WASHINGTON -- Unemployment rates rose in all of the nation's largest metropolitan areas for the second straight month in February.

The U.S. Labor Department reported Wednesday all 372 metropolitan areas tracked saw their jobless rates rise in February from a year earlier. Indiana's Elkhart-Goshen and North Carolina's Hickory-Lenoir-Morganton, both hammered by manufacturing layoffs, registered the biggest annual increases.

The U.S. unemployment rate rose to 8.1% in February, the highest in more than 25 years. Economists predict the national jobless rate will climb to 8.5% in March. The government releases that report on Friday. It will probably hit 10% by year-end even if the recession were to end later this year, they said.

Eklhart-Goshen's jobless rate soared to 18% in February, up 12.5 percentage points. The area has been battered by layoffs in the recreational vehicle industry. RV makers Monaco Coach, Keystone RV and Pilgrim International have cut hundreds of jobs.

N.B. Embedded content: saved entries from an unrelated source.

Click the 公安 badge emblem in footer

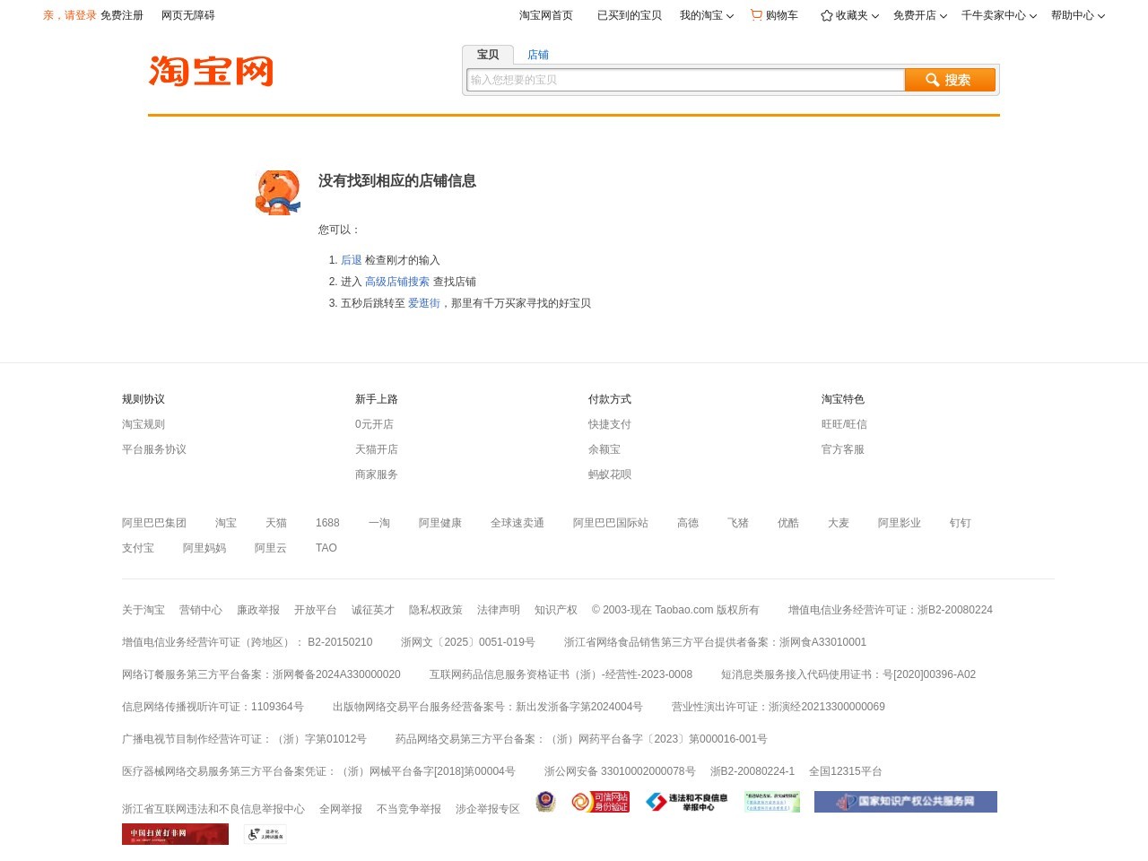[545, 801]
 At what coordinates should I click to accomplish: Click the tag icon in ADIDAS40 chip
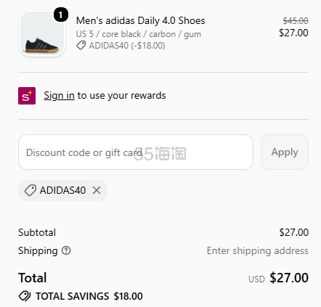click(31, 190)
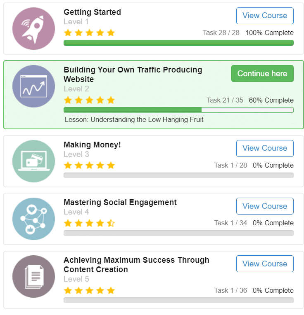Click the star rating of Getting Started

point(89,33)
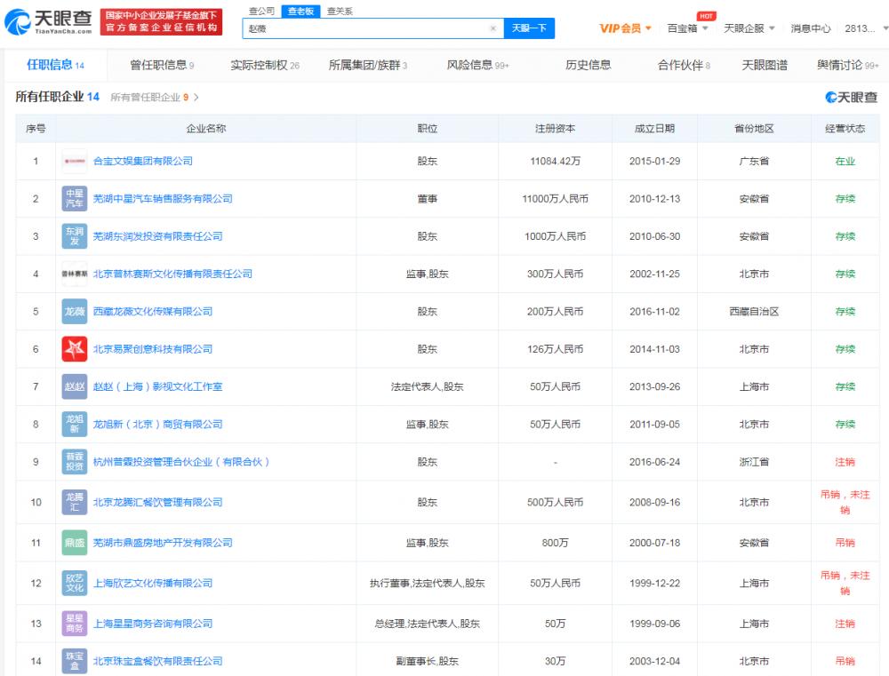Select the 龙旭新 company logo
Viewport: 889px width, 676px height.
75,424
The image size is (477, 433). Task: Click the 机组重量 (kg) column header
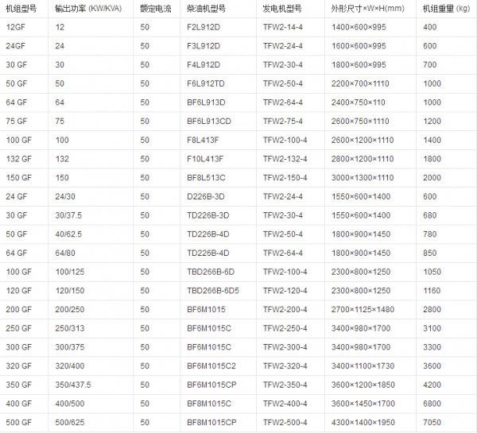coord(444,9)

The jobless rate in Hickory-Lenoir-Morganton jumped to 15.7%, a 9.3 percentage point increase in the area located about 60 miles northwest of Charlotte. About one-third of all jobs in Hickory, N.C. are at manufacturing plants, said Scott Millar, director of the Catawba County Economic Development Corp., which recruits new businesses.

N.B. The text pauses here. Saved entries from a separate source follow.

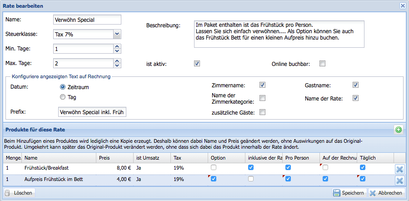
Task: Close the Rate bearbeiten dialog
Action: [402, 5]
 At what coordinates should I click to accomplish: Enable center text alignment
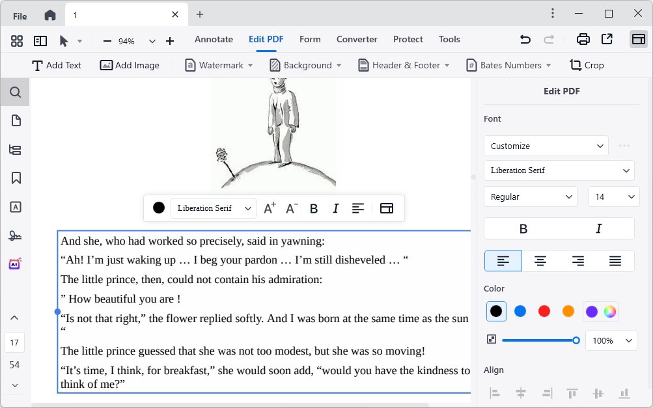tap(540, 260)
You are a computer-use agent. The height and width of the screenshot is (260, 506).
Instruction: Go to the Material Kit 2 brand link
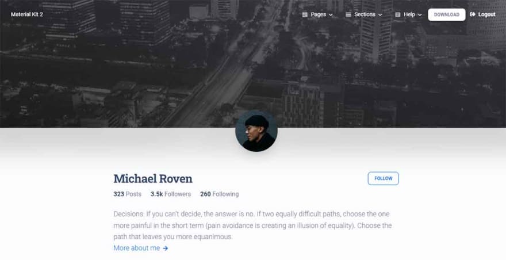(27, 14)
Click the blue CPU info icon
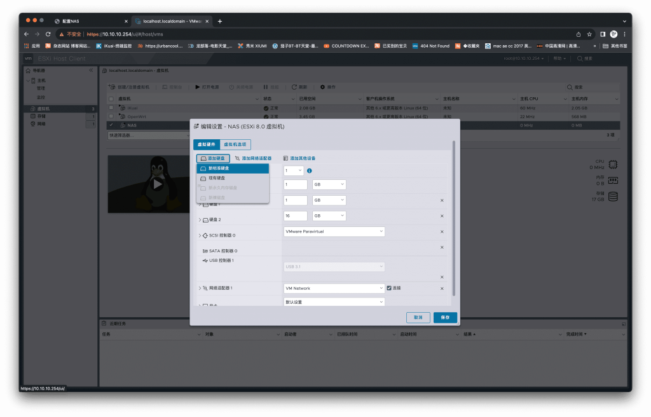This screenshot has width=651, height=417. tap(309, 171)
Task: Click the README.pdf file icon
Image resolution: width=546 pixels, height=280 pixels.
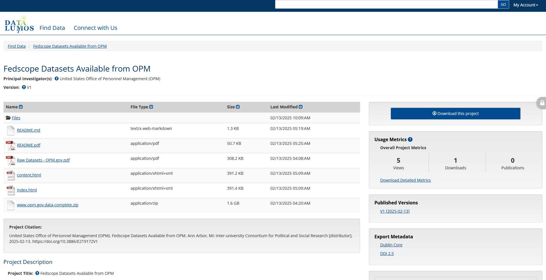Action: coord(11,145)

"I think part of the issue we're dealing with is pure math as the nation changes into a services oriented economy," Millar said.

The local layoffs accelerated at furniture makers and textile producers that have been shifting work to low-cost overseas producers for a decade, and at auto suppliers battered by slumping car sales. Even the fiber-optic cable manufacturers that once seemed to be the region's hope are suffering from a lack of orders. Corning Cable Systems in February said it would eliminate about 200 jobs as it shut an optical assembly plant in Hickory.

El-Centro, Calif., continued to lay claim to the highest unemployment rate 24.5%. The jobless rate is notoriously high in the area, where many unemployed are seasonal agriculture workers.